TASK STATEMENT: Render the lines of the records below as a JSON list of strings, one string per line. Start with the line that contains "You are a computer-use agent." and continue through the line that contains "pyautogui.click(x=81, y=111)", including both of those lines. Omit blank lines and leave out the pictures.

PROVIDED RECORDS:
· · · · · · ·

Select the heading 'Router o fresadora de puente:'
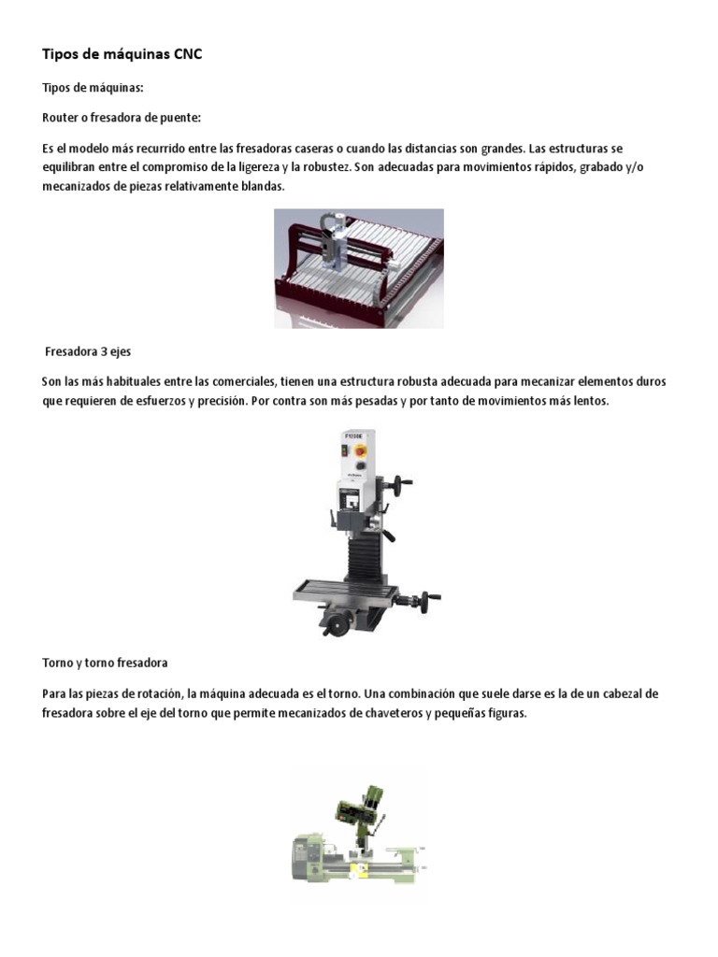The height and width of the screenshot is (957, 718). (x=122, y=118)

· · · · · · ·

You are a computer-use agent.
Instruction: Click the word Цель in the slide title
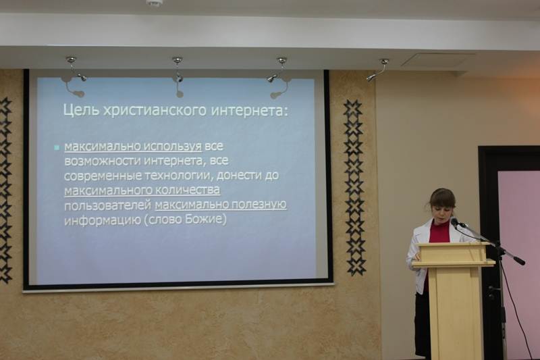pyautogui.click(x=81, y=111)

· · · · · · ·

EXERCISE RESULT:
[
  "You are a computer-use agent.",
  "Instruction: Click the word Цель in the slide title",
  "pyautogui.click(x=81, y=111)"
]